Pewnego dnia przyniesiono mu z poczty gruby pakiet.
„Z Paryża?… — rzekł. — Tak, z Paryża. Ciekawym, co to?…”
Ale ciekawość jego nie była dość silną, ażeby zachęcić go do otworzenia i przeczytania listu.
„Taki gruby list!… Komu, u licha, chce się dziś tyle pisać?”
Rzucił pakiet na biurko i w dalszym ciągu wziął się do czytania Tysiąca i jednej nocy.
Co to za rozkosz dla zmęczonego umysłu te pałace z drogich kamieni, drzewa, których owocami były klejnoty!… Te kabalistyczne słowa, przed którymi ustępowały mury, te cudowne lampy, dzięki którym można było zwalczać nieprzyjaciół, przenosić się w mgnieniu oka o setki mil… A ci potężni czarodzieje!… Co za szkoda, że taka władza dostawała się ludziom złośliwym i nikczemnym!…
Odkładał książkę i śmiejąc się sam z siebie marzył, że on jest czarodziejem, który posiada dwie bagatelki: władzę nad siłami natury i zdolność stawania się niewidzialnym…

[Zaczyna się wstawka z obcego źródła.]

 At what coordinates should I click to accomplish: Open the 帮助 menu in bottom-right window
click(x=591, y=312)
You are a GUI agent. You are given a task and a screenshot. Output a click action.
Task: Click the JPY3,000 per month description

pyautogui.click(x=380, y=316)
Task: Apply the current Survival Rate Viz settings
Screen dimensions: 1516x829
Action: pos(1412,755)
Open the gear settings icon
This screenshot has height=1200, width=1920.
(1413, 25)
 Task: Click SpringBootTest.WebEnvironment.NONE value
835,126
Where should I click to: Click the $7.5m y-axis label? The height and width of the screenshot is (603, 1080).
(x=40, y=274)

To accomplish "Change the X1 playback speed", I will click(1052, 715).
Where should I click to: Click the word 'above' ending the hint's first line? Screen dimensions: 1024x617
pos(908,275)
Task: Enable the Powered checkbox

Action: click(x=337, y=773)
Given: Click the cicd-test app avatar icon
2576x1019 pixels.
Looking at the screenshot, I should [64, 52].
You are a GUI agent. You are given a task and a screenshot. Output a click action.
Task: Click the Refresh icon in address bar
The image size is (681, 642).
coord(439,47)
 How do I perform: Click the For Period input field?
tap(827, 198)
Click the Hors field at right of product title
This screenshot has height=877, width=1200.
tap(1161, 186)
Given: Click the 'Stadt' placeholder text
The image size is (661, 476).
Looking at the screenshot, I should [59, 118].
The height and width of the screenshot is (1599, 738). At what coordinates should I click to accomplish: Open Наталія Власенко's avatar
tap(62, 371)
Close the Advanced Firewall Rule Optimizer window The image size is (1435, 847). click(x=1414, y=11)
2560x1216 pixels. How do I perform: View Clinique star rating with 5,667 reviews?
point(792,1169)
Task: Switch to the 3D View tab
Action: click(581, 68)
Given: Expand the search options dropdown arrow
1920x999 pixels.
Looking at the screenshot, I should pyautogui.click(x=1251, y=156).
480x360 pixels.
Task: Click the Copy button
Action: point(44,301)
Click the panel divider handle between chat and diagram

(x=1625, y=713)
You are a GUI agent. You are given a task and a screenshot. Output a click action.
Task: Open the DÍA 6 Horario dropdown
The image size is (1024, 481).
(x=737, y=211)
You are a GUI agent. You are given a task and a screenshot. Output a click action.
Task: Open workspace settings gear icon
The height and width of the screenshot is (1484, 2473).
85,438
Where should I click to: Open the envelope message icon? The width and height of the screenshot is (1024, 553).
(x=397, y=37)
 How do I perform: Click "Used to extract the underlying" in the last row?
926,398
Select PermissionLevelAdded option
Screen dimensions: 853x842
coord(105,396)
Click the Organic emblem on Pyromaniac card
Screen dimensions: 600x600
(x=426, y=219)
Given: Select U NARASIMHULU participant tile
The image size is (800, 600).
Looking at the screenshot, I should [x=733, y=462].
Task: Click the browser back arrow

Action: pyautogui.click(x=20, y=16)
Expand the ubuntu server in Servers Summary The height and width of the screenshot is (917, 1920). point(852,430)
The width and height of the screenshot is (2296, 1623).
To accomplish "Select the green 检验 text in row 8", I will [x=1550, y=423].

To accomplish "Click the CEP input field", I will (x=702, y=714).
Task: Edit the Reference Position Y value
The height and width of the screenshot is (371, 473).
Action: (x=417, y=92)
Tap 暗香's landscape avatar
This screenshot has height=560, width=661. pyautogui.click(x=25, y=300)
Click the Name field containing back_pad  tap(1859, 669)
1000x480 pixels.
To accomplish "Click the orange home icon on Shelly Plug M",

„Myślę — rzekł — że po kilku latach mojej gospodarki świat wyglądałby inaczej… Najwięksi hultaje zmieniliby się na Sokratesów i Platonów.”
Wtem spojrzał na list paryski i przypomniał sobie Geista i jego słowa:
„Ludzkość składa się z gadów i tygrysów, między którymi ledwie jeden na całą gromadę znajdzie się człowiek… Dzisiejsze niedole pochodzą stąd, że wielkie wynalazki dostawały się bez różnicy ludziom i potworom… Ja nie popełnię tego błędu i jeżeli ostatecznie znajdę metal lżejszy od powietrza, oddam go tylko prawdziwym ludziom. Niech oni choć raz zaopatrzą się w broń na swój wyłączny użytek, niechaj ich rasa mnoży się i rośnie w potęgę…”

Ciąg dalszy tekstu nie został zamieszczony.